A powerful subcommittee says a new FDA proposal on medical testing will stifle innovation and may not be legal. Action Alert!
Three months ago we told you about laboratory-developed tests (LDTs)—inexpensive diagnostic tests for patients that are developed and performed by local labs. They include standard tests but also new ones, genetic tests, tests for rare conditions, and even custom diagnostics.
Tests like this are the future of medicine. People will soon be able to test for and spot cancers long before they manifest themselves using current methods. Testing can already help prevent diabetes, heart and blood vessel illness, prostate cancer, and other diseases.
The new testing technology is a real hot potato for the FDA. Regulators are often suspicious of new products. The agency is also more influenced by older firms offering old technology. After all, it is the older and well-established firms that pay the FDA’s bills. Protecting them can also lead to lucrative jobs after leaving government. This is the old crony capitalist conundrum. It’s so easy for the foxes and those guarding the henhouse to make a deal.
Years ago, the agency developed a draft guidance to increase their control of LDTs, but it has been stalled in the Office of Management and Budget (OMB) since 2010. After pressure last May from the Combination Products Coalition (a lobby for the “drug, device, and biologics industries”), and more recently from five Senators, the FDA said it will finally release its draft guidance—which, according to those who have seen the guidance, would treat LDTs as medical devices, requiring premarket approval in some cases.
This has led others in Congress to accuse the FDA of overstepping its authority, with the House Energy and Commerce Health Subcommittee taking the lead. After our article was published, Rep. Michael C. Burgess (R-TX), the committee’s vice chair, said in a statement that the FDA’s regulatory approach to LDTs in this guidance “is redundant, will stifle innovation, and will require additional taxpayer funding for the FDA.”

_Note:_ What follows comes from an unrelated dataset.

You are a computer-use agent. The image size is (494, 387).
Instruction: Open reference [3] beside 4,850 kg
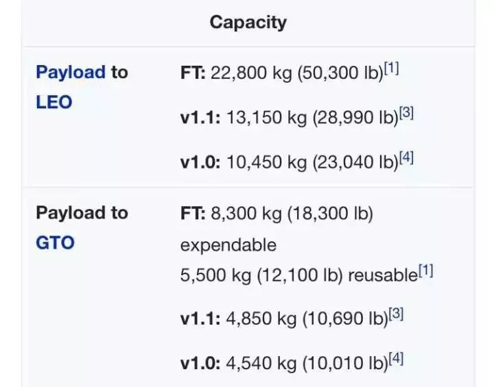click(396, 315)
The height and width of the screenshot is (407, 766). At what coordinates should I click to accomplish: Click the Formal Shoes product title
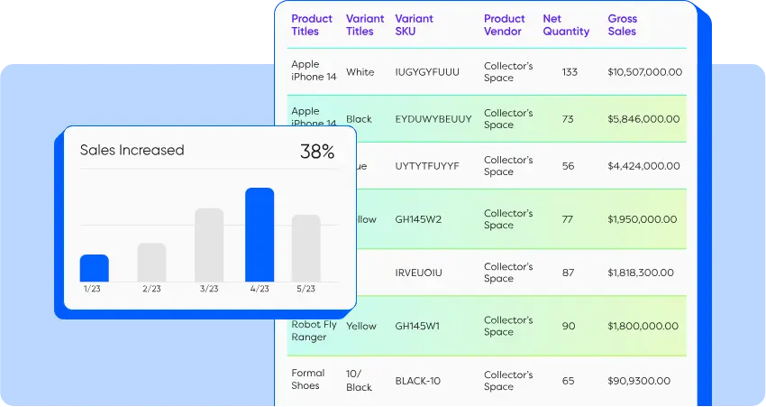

On September 9, the subcommittee held a televised hearing on the regulation of LDTs at which the FDA, together with various industry, investor, and patient “stakeholders,” testified. The committee got to the heart of the matter when they grilled Jeffrey Shuren, director of the FDA’s Center for Devices and Radiological Health: they questioned whether the agency even has the authority to regulate LDTs in the first place.
Shuren claimed the FDA’s authority to regulate LDTs was conferred in 1976 when Congress changed the definition of “medical device” to include all in-vitro diagnostics. Rep. Burgess pointed out, however, that LDTs are already regulated through the Clinical Laboratory Improvement Amendments, which is overseen by Centers for Medicare and Medicaid and does not require further FDA oversight:
LDTs are not medical device products sold through interstate commerce. They are services provided only to the ordering healthcare provider and offered only by labs that validate and develop them. Professional medical services are not regulated by FDA….LDTs neither constitute “medical devices” nor are commercially distributed among states—both requirements for FDA jurisdiction under the Federal Food, Drug, and Cosmetic Act (FFDCA).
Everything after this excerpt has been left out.